As Oonagh threatens all Rose and Wren hold dear, it will take everything they have to save Eana—including a sacrifice they may not be prepared to make.



Wren stood on the banks of Lake Carranam, trying to rub the goose bumps from her arms. The water rippled amber and gold, illuminated by the sun’s dying rays. Even though it was the first day of spring, there was a chill in the wind. There was a chill in Wren’s bones, too. But that had been there long before today.

“Tonight will be perfect,” said Rose, squeezing Wren’s arm. Rose stood beside her, looking beautiful in her new gown. It was pale green and embroidered with fine lace flowers to reflect the coming of spring. Agnes had threaded daisies through Rose’s hair, which hung in loose curls down her back. “Our ancestors are smiling down on us. I just know it.”

Wren’s gown was a simple sheath of midnight blue, cinched at the waist. Around her neck, she wore a sapphire gemstone that had once belonged to her mother, and in her braid, a vine of delicate winter flowers still pricked with thorns. She had told her sister she wanted to represent the passing of winter, but as she had threaded those fine white flowers through her hair that morning, she couldn’t help picturing the kingdom of Gevra in her mind and the proud spires of Grinstad Palace jutting up from the snowy mountains.

Rose had approved of the symbolism in her sister’s choice. Winter was behind them now, and with it, the terrible rebellion that had once threatened Eana’s future.

Since their return home, Wren and Rose had held several royal audiences, throwing open the golden gates of Anadawn Palace to their subjects. The town of Eshlinn had been rebuilt, the surrounding forest planted with thousands of saplings. The Anadawn Royal Fleet had been purged of traitors and reformed with willing young soldiers, grain stores across the country were now refilled, farmland had been redistributed, and thirty-seven new infirmaries were now open. With more healers than ever, the witches of Ortha found themselves in high demand. In the last few months, many had spread out, some traveling as far as Norbrook to settle, while others journeyed south, to where the Amarach Towers were thrumming with new apprentices itching to read the secrets of the sky.

Slowly but surely, the twins were establishing themselves as true leaders. Witches who were respected in their own country, not feared. Queens who intended to usher the kingdom into an era of peace and prosperity. A new dawn had come. Tonight, they were marking it by celebrating the Festival of Imbolg a few miles east of Anadawn Palace on the banks of the oldest lake in Eana.

At the palace’s invitation, thousands of people had gathered at Lake Carranam to celebrate the festival. Under the watchful guard of Anadawn’s soldiers, they reveled in the swell of music. Some danced under the setting sun while others congregated by the serving tables, drinking wine and feasting on the treats that Cam and his team of cooks had prepared for the occasion. Celeste, Rose’s best friend, had already gone back for seconds. There were crispy potato croquettes, roasted lamb bites, figs with goat cheese and honey, pear and almond tartlets, spiced carrot cake, and chocolate stars.

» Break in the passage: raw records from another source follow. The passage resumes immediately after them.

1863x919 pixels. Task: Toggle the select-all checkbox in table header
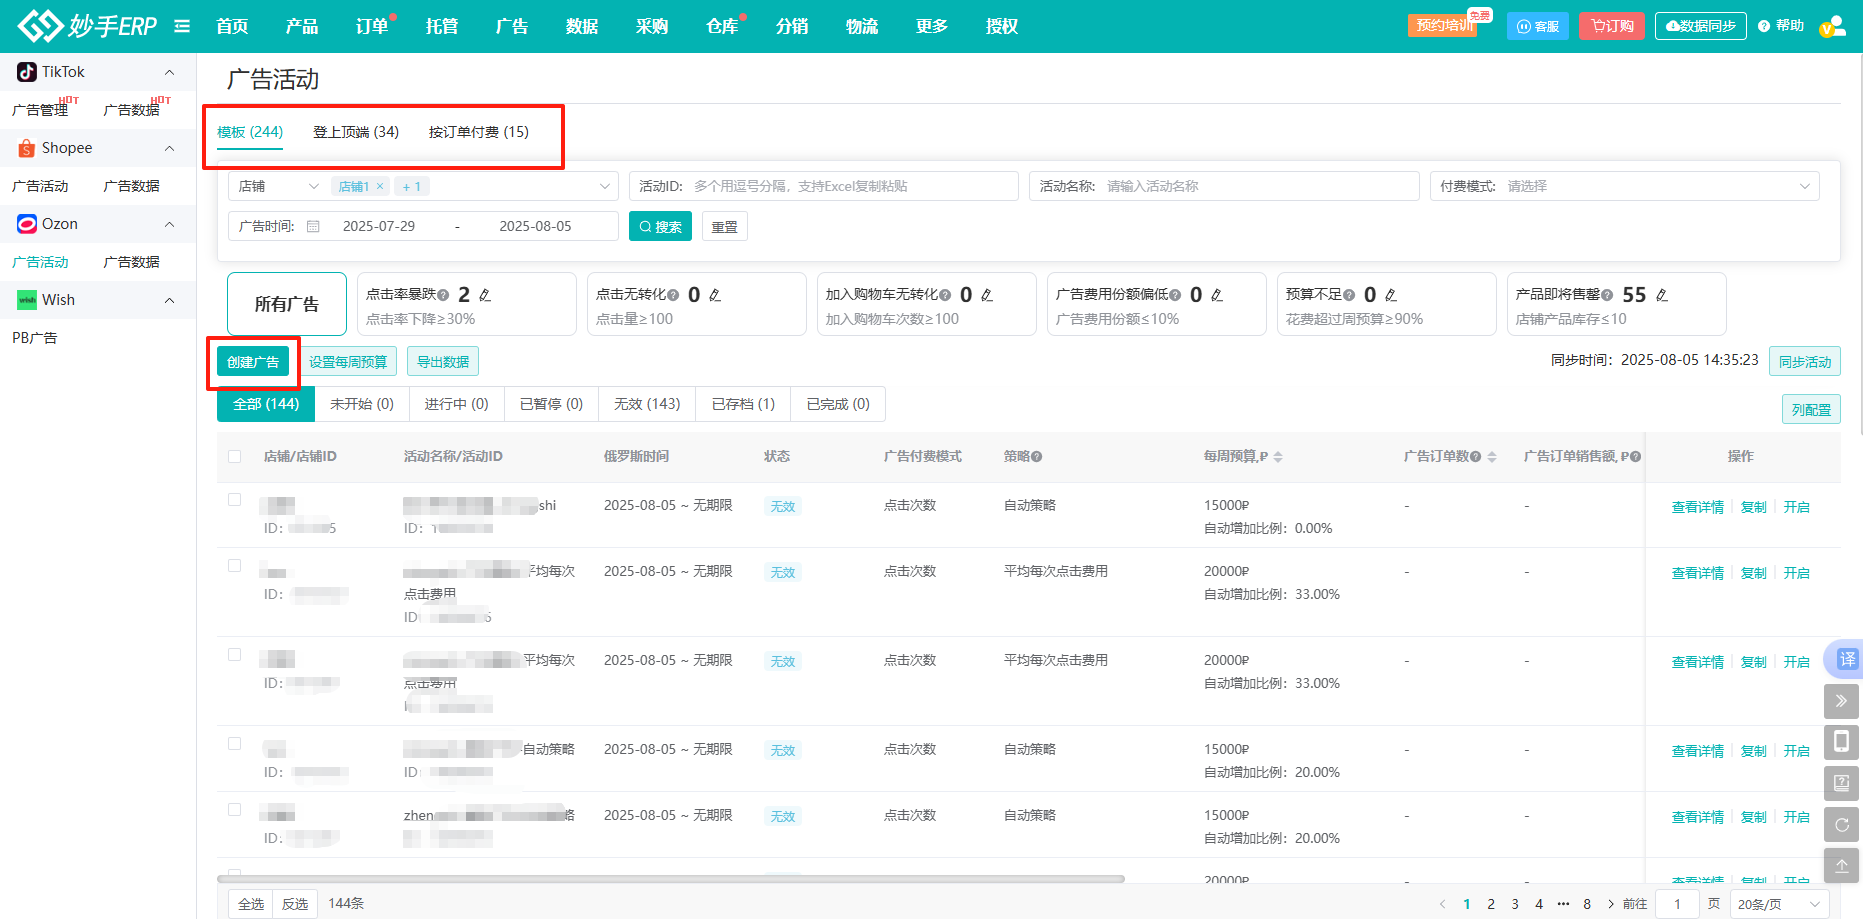click(235, 457)
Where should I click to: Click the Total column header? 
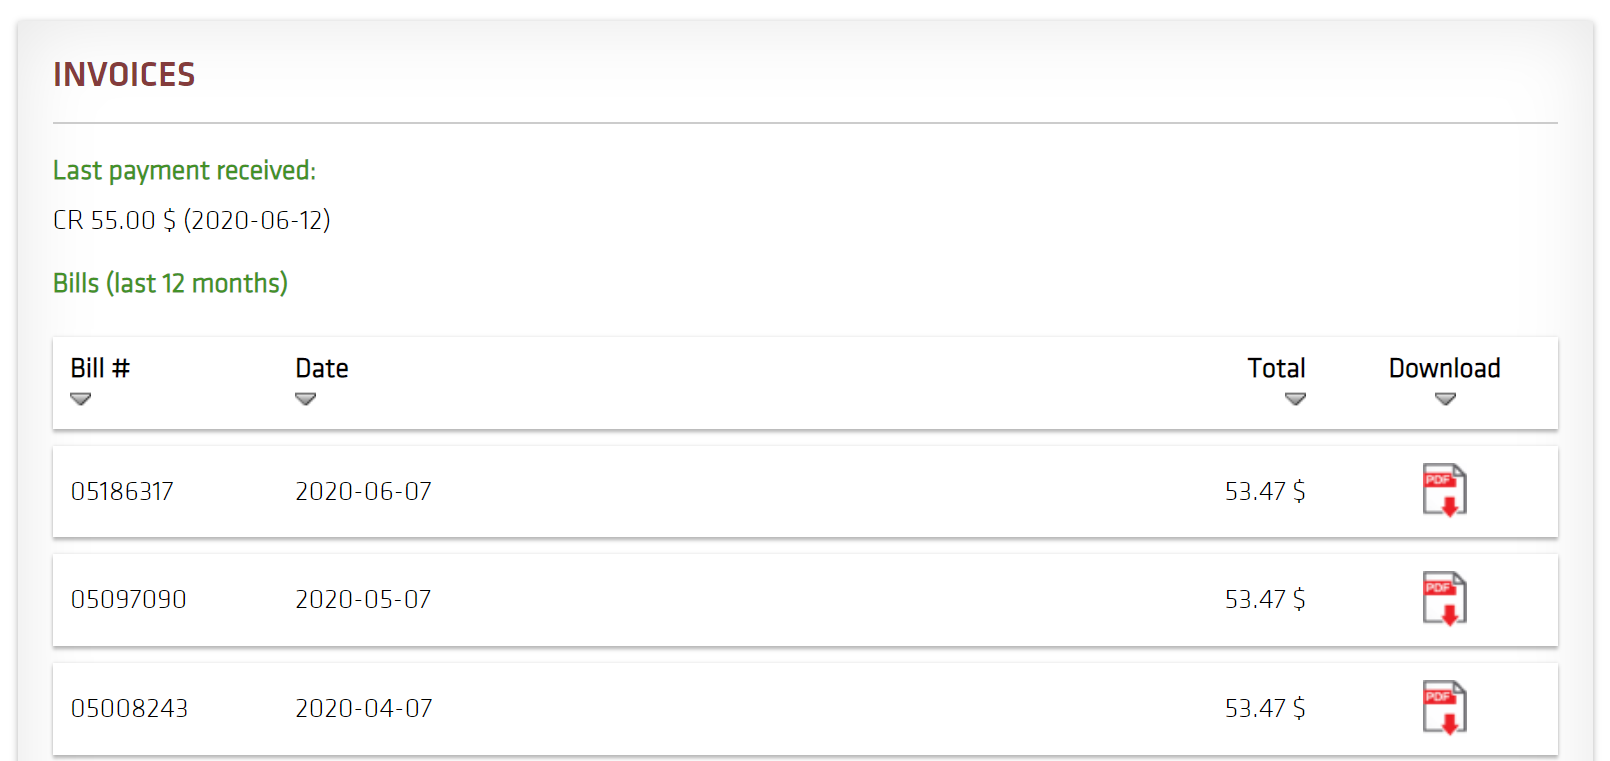point(1276,368)
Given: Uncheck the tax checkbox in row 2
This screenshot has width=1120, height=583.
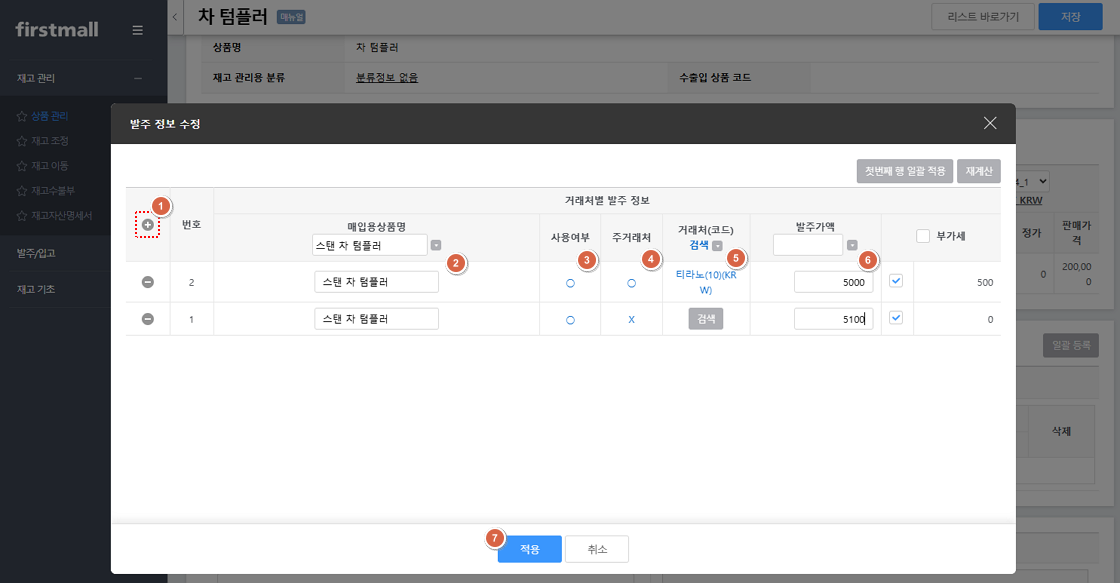Looking at the screenshot, I should click(896, 281).
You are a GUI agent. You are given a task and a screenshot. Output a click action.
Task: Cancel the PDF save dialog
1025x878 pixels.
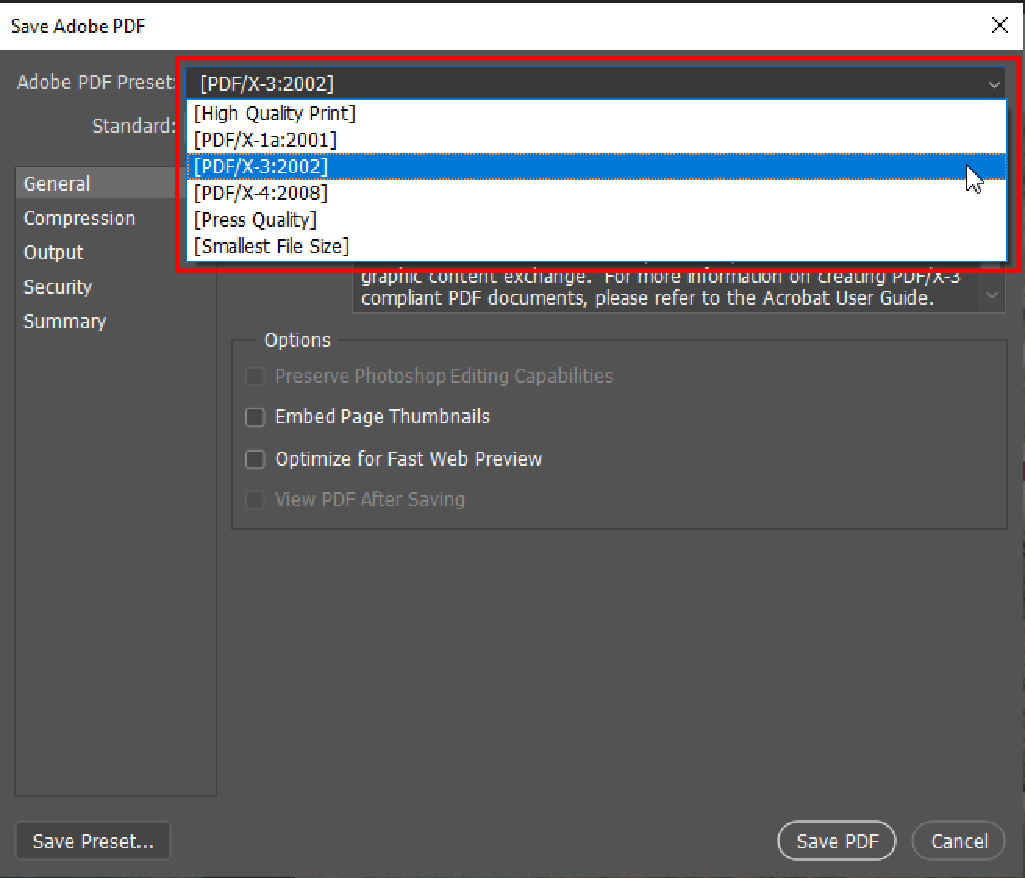(x=958, y=842)
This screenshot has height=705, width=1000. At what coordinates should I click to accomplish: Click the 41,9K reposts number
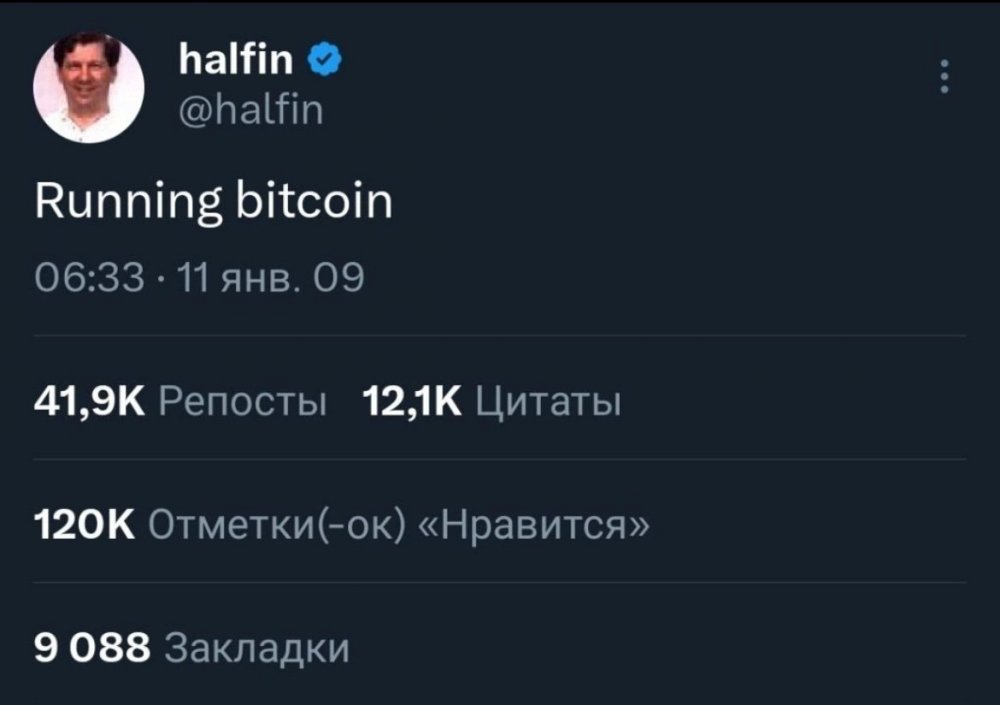point(90,403)
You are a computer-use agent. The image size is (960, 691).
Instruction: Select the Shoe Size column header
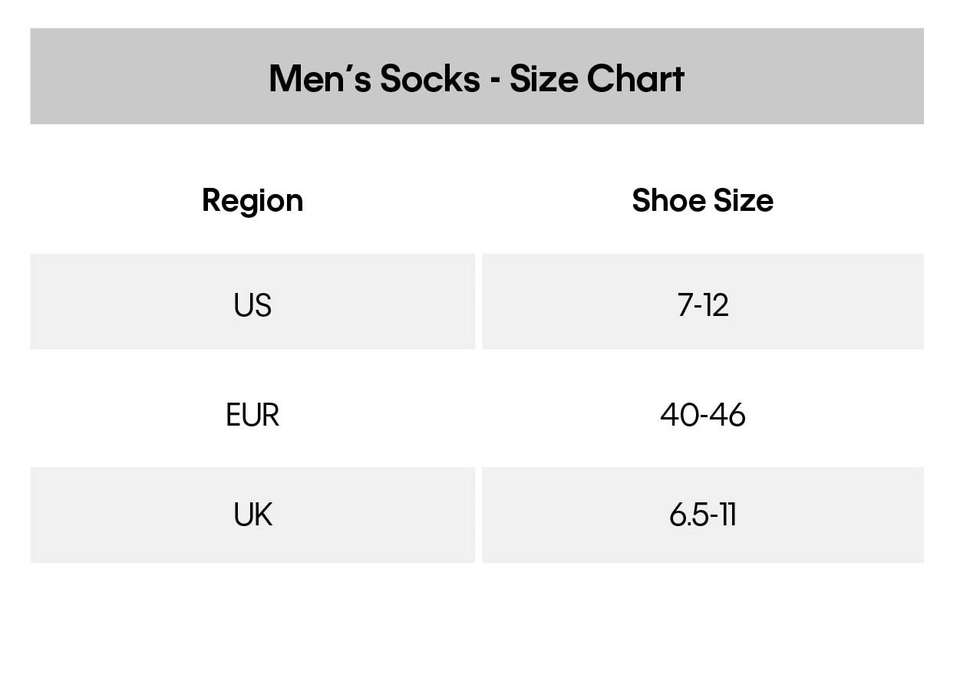(702, 200)
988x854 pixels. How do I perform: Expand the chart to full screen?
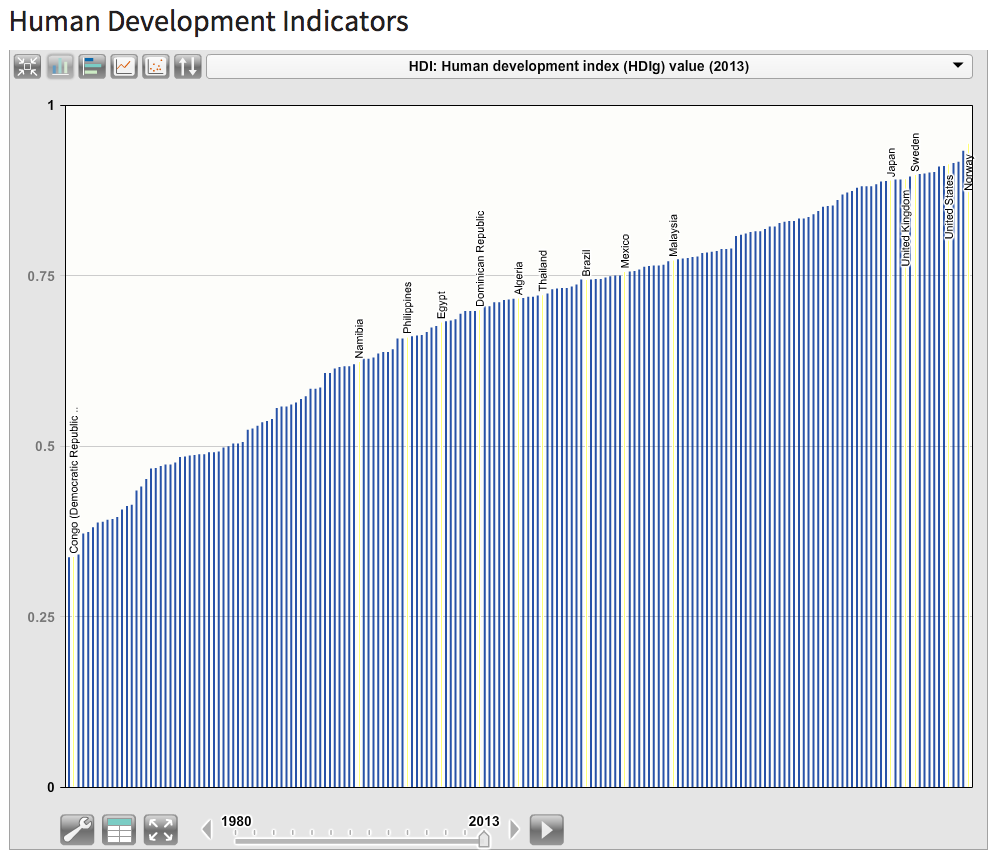[160, 830]
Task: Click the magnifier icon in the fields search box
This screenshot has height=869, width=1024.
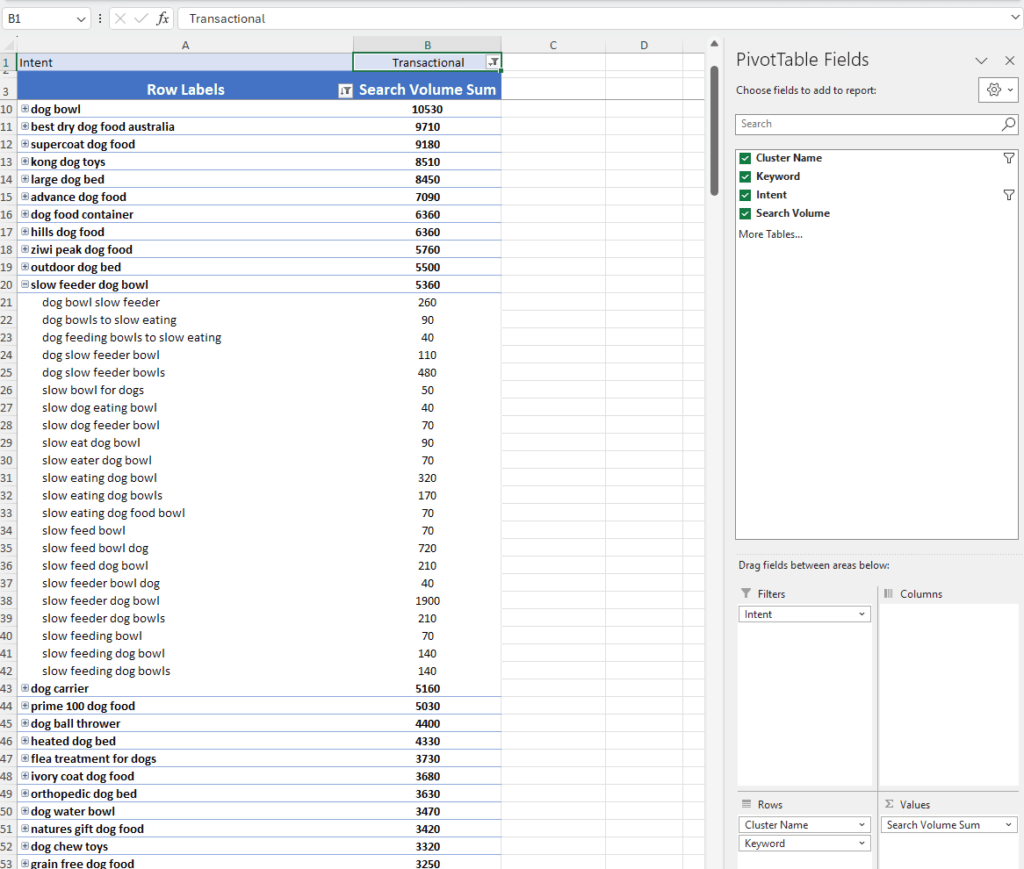Action: point(1008,124)
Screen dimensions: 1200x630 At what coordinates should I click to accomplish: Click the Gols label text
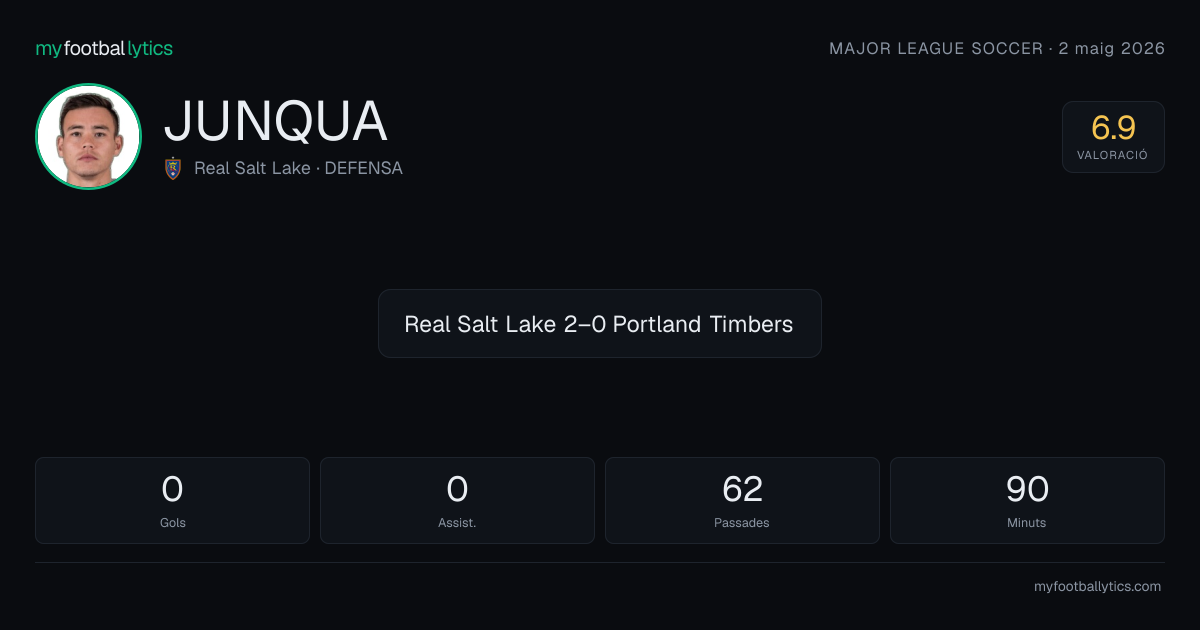[172, 523]
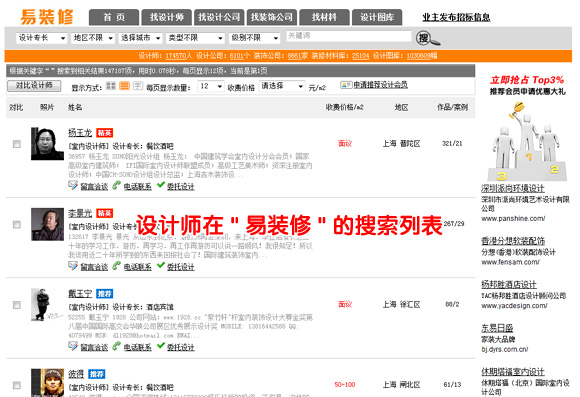Expand the 选择城市 dropdown

point(141,38)
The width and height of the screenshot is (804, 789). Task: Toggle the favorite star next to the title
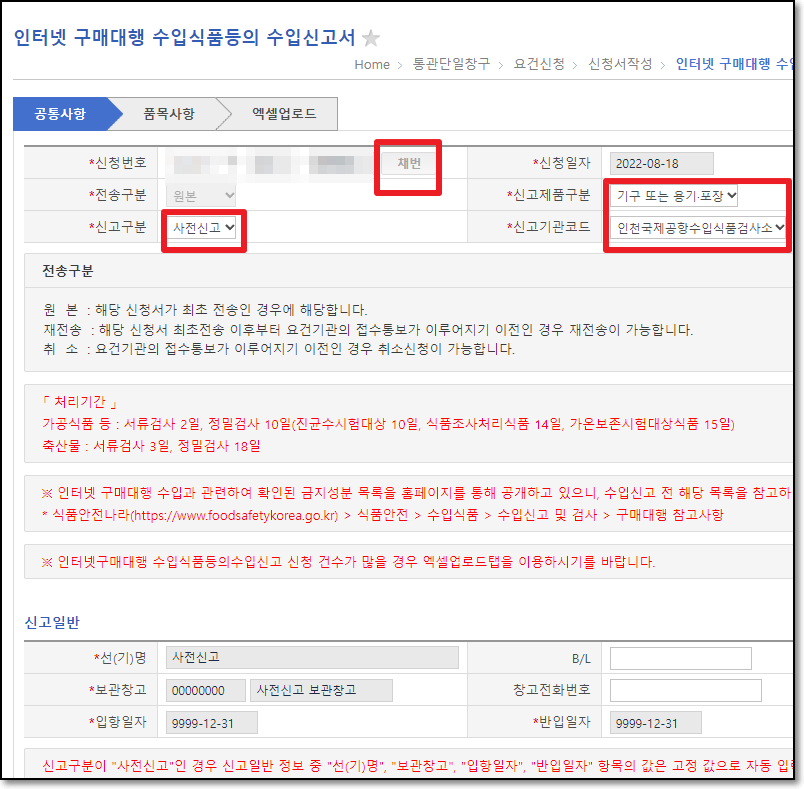tap(370, 35)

The twins stood apart from the revelry, watching their kingdom celebrate. Rose giggled at the sight of Shen Lo dancing with Grandmother Lu, the old witch cackling as he spun her far too fast. Although it was a long way to travel, the newly crowned king of the Sunkissed Kingdom wouldn’t dream of passing up an invitation from the queens of Eana.

He was, after all, hopelessly in love with one of them.

Wren glanced sidelong at Rose. “Aren’t you going to dance with Shen?” she said, amused and secretly pleased by the ongoing mutual fawning between her sister and her oldest friend.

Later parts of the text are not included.